Retrospective/Prospective Pilot Study to Evaluate Efficacy and Safety of Switching to BIC/FTC/TAF in PWH With a Previous Virological Failure Under CAB/RPV LAI

Overview

This study is a pilot, multi-center, observational retrospective-prospective study, with two different Parts, as follows: 1. Part 1(retrospective and prospective part): to evaluate efficacy and safety of switching to BIC/FTC/TAF in People living with HIV (PWH) who previously failed CAB/RPV LAI in the last three years and received in the last three years boosted PI since any INSTI mutations were detected on RNA and/or DNA through NGS at failure 2. Part 2 (prospective part only): to evaluate efficacy and safety of switching directly to BIC/FTC/TAF in PWH who failed CAB/RPV LAI without any RAMs on RNA and/or DNA through NGS considered of potential relevance for bictegravir Inclusion Criteria: * PWH with age \>18 years * PWH with a confirmed virological failure on CAB/RPV LAI in the last three years * PWH without RAMs versus FTC and TAF Study population: 30 subjects failing CAB/RPV LAI will be included in the study

BIC/FTC/TAF has been studied in treatment-naïve and virologically suppressed people with HIV (PWH) with a cumulative exposure of \>3.1 million person-years of treatment. Cabotegravir/Rilpivirine (CAB/RPV) is the first long-acting injectable (LAI) regimen approved and could be a game-changer in the world of HIV treatment, as it is the first ever HIV drug combination that does not need to be taken every day.
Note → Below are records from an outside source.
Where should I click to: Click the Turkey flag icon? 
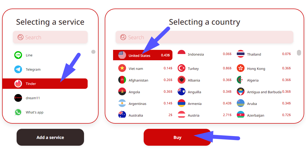(x=182, y=68)
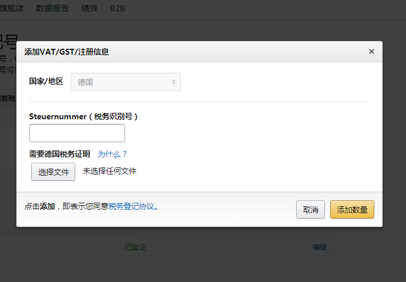Open the 为什么？ help link
Viewport: 406px width, 282px height.
[112, 154]

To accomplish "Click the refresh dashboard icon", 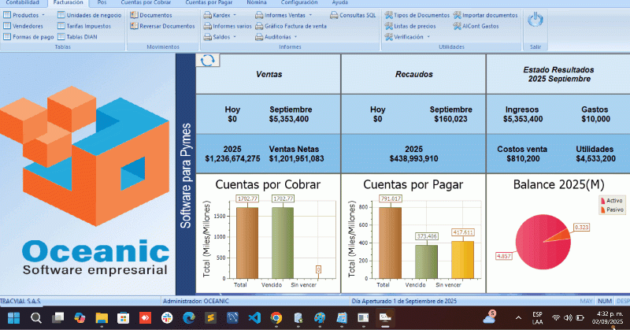I will pos(208,61).
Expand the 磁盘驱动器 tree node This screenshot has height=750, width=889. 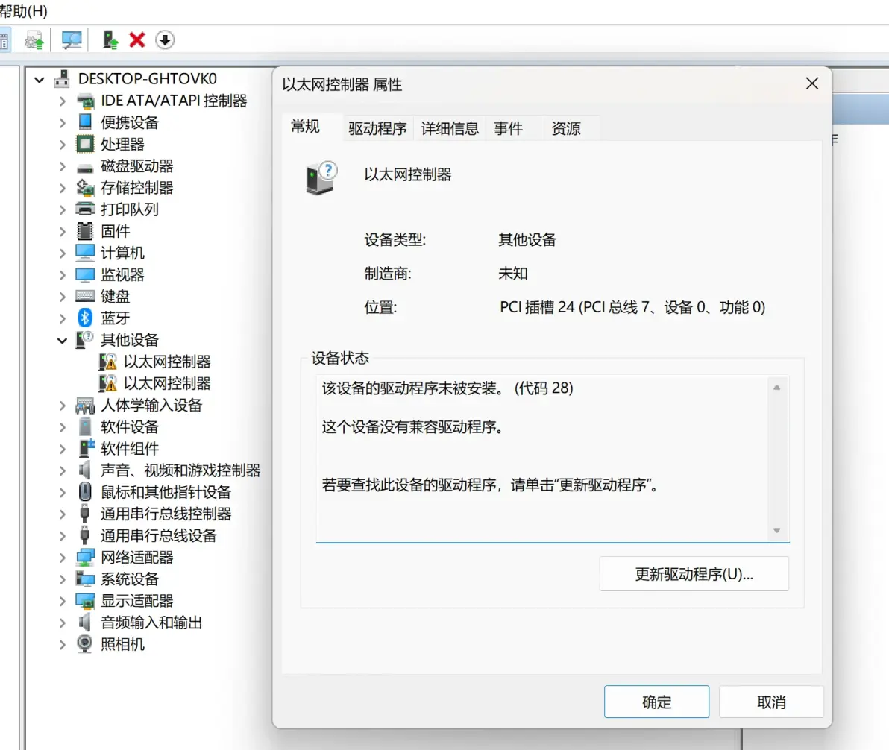click(x=63, y=166)
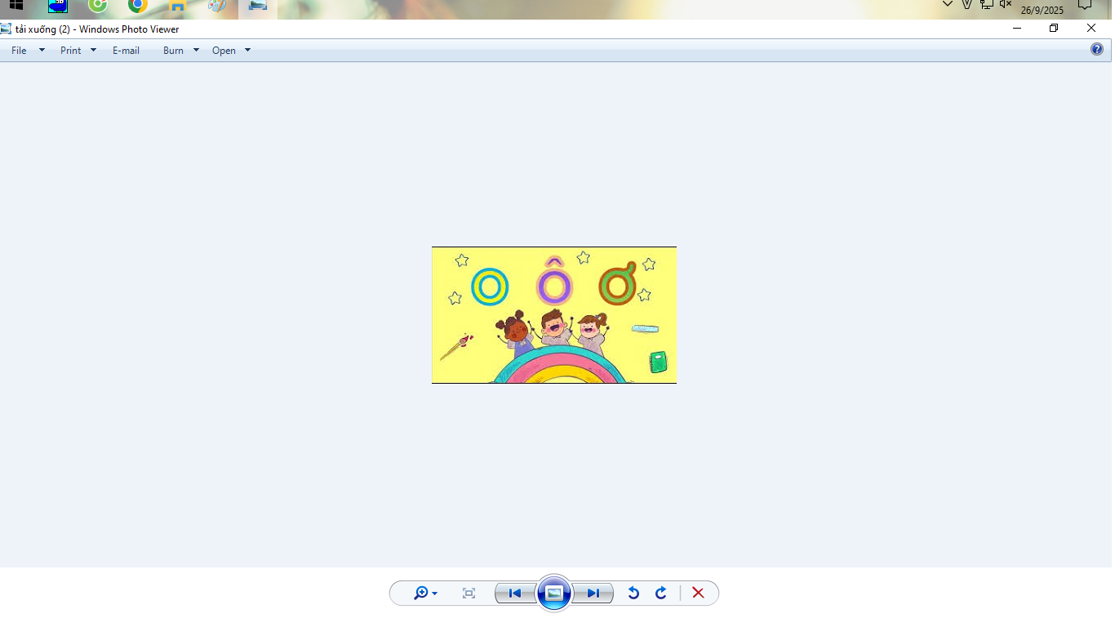Skip to the next image
1115x627 pixels.
coord(593,594)
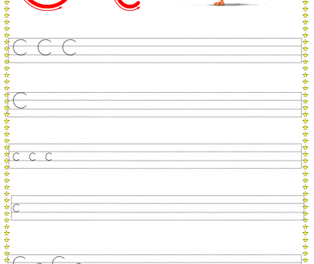Click the arrowhead under the large red C
The width and height of the screenshot is (314, 264).
coord(60,8)
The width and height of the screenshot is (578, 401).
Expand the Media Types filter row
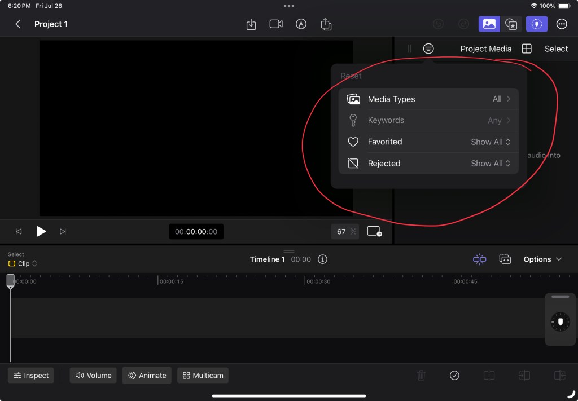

However, although data from randomized clinical trials demonstrated the non-inferiority efficacy of CAB/RPV LAI in PWH switching from triple therapies, a higher rate of emergent resistance associated mutations (RAMs) to INSTI and NNRTIs emerged. The risk of acquired RAMs may be even higher in clinical practice, outside the controlled conditions of clinical trials. Although the rate of virological failure is quite rare (1%-2%), resistance to these types of drugs (especially INSTI) is a major problem for PWH, as it severely limits the future treatment options. In the light of these considerations, it becomes important to understand if the reduced susceptibility is really relevant in clinical practice, identifying the remaining treatment options; are PIs the only possible choice or is there still room for INSTIs? In this sense, bictegravir has the longest dissociation time from the target among INSTIs (retaining its inhibitory activity against HIV replication for a longer time) and showed an improved resistance profile compared with other INSTIs, including DTG, in vitro. Moreover, a recent in vitro phenotype assessment of isolates with a CAB failure-like patterns of RAMs showed that 54% and 40% of the isolates maintained susceptibility or partial susceptibility to bictegravir, respectively. Finally, it is currently unknown if INSTI mutations will persist on DNA or if they will disappear. This study is a pilot, multi-center, observational retrospective-prospective study, that will include 30 subjects failing CAB/RPV LAI. The primary objective is to describe drug efficacy at week 24. Secondary objectives are to describe drug efficacy at week 48, to describe drug failure at week 24 and week 48, to describe immunological changes at week 24 and week 48, to describe drug safety and to describe changes in patient's quality of life.